By BRIAN LANDMAN, Times Staff Writer
Published September 7, 2007
TALLAHASSEE - For the past few months, Florida State receiver De'Cody Fagg has looked like a guy on his way to a career year.
For a few hours Monday night, he looked like a guy lost in a fog.
After a solid, if not spectacular offseason and preseason, he dropped as many passes as he caught two, botched some assignments and even admitted he took a couple of plays off against Clemson. He wasn't alone as the offense struggled for nearly three quarters (the defense for a half) in the Seminoles' 24-18 season-opening loss.
"I have to put that game behind me and concentrate on UAB," he said of Saturday's opponent, Alabama-Birmingham.
If the way he has approached the past few months is any indication, Fagg, one of just five senior starters, can refocus like few others.
The former Quincy Shanks High standout, who signed in 2003 but didn't academically qualify and spent a semester at Hargrave Military Academy in Chatham, Va., before enrolling, has worked harder than ever to make the most of his final collegiate season.
He has trimmed down to a more chiseled 211, losing almost 10 pounds (it was more before he started adding muscle) from his powerful 6-foot-3 frame. The Sporting News, in fact, tabbed him the Atlantic Coast Conference's most physical receiver.

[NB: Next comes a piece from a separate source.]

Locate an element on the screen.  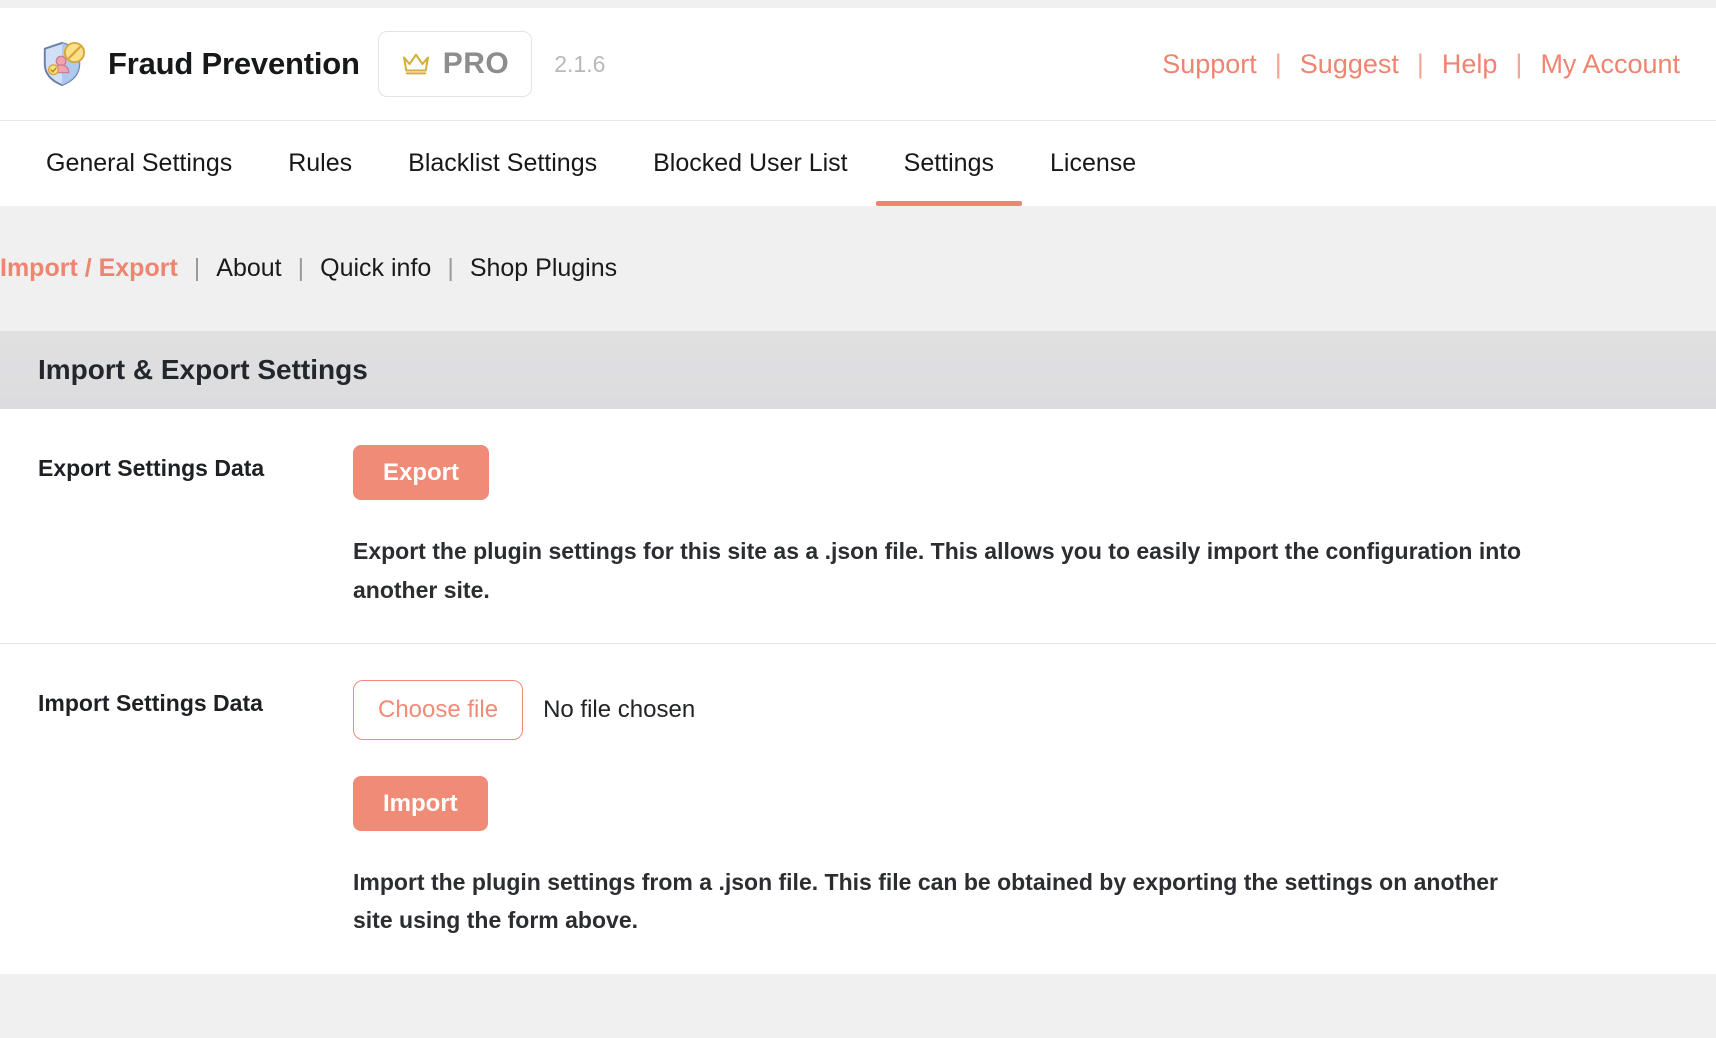
brand: Fraud Prevention is located at coordinates (200, 64).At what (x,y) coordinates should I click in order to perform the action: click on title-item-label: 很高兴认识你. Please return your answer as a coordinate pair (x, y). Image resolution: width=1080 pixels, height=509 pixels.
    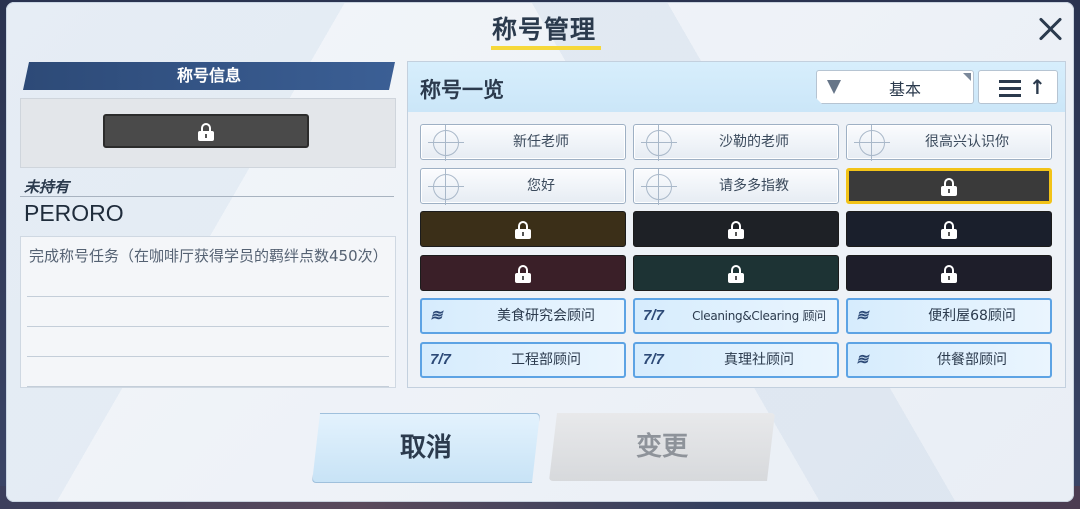
    Looking at the image, I should click on (967, 142).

"When I came out of high school, I was a top-name wide receiver and I've never gotten the chance to show that here at Florida State," he said. "This is my last year. It's time to show them what I'm capable of doing and that I'm a better receiver than I was the last three years."

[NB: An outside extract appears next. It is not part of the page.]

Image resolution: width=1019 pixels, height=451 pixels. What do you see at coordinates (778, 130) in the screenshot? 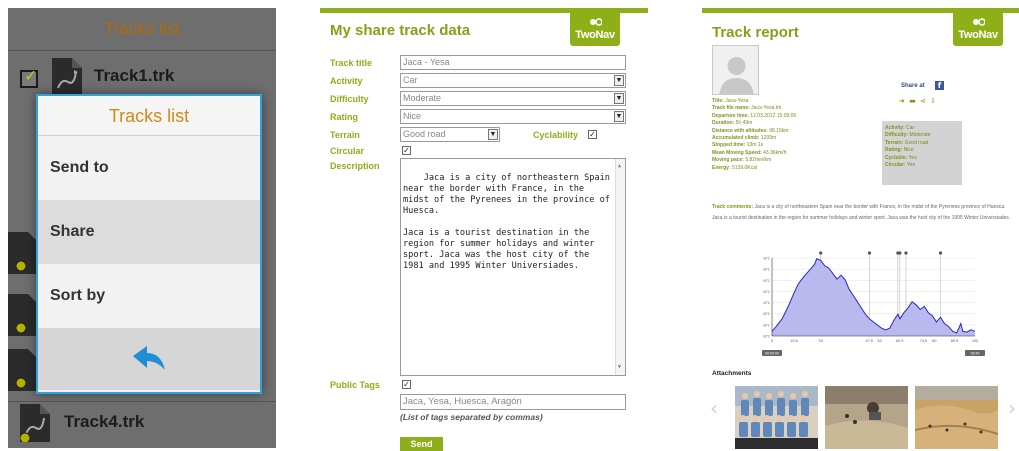
I see `stat-value: 98.15km` at bounding box center [778, 130].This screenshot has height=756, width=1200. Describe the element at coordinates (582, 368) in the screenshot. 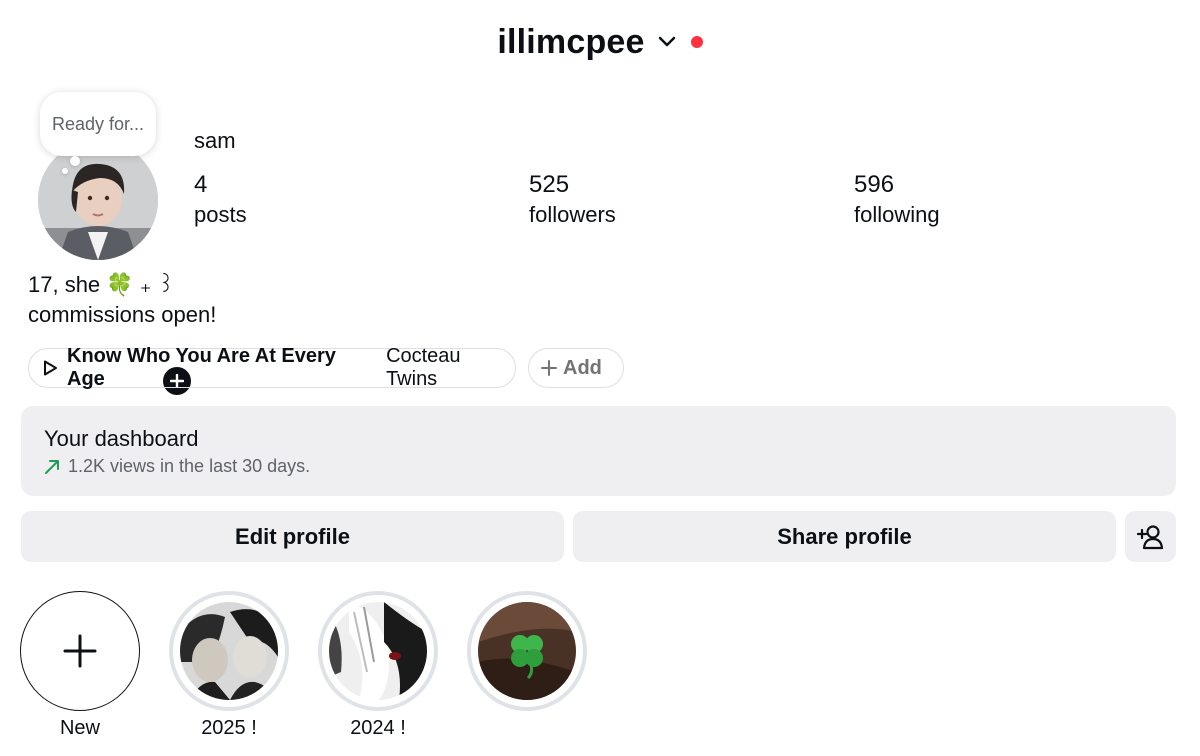

I see `add-label: Add` at that location.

It's not that he has been a proverbial bust.
Fagg has at least one reception in the past 15 games he has played, and he can become just the fifth Seminole to have three consecutive seasons with at least 30 receptions, joining Ron Sellers, Kez McCorvey, Peter Warrick and E.G. Green. Not bad company. But he has not been that big-play guy, with 904 career yards on 79 catches and two touchdowns.

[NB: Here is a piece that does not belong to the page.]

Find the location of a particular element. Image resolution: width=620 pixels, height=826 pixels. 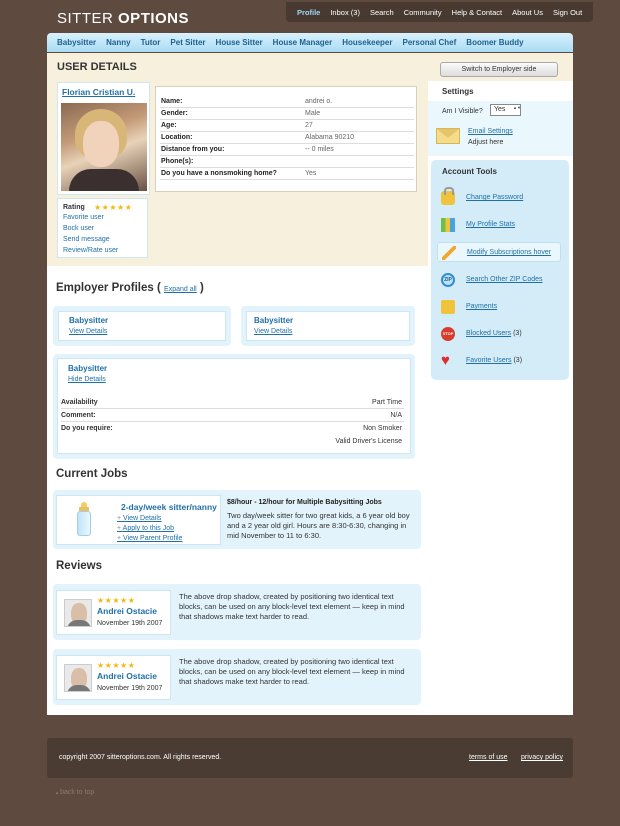

site-logo: SITTER OPTIONS is located at coordinates (123, 18).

Fagg, 22, has improved his speed and his moves. New receivers coach Lawrence Dawsey, renowned more for his work ethic than his natural gifts during his All-America career at FSU and time in the NFL, stresses the need to get after it at all times.
"We can't walk out there; even during a break, we have to jog," Fagg said. "But I feel a whole lot better out on the field, running quicker and faster. I'm doing things like I did in high school."
He also caught the eye of coach Bobby Bowden, who named him the offensive captain.
"He had a tremendous spring; he had a tremendous preseason," Bowden said. "He didn't have a good game the other night. I don't know why. Maybe it's a real big lesson for him. He's going to have to play better than that, for his own benefit and ours. ... I'm expecting him to snap out of it."
New offensive coordinator Jimbo Fisher and Fagg had a chat after the team returned to Tallahassee, and Fagg has assured him and his teammates that beginning Saturday he'll look more like the guy everyone saw before Labor Day, not on Labor Day.
A guy ready to break out.
A guy determined to do so.
"I'm the captain of the offense," he said, "and it's time for me to step up and make plays to help the team."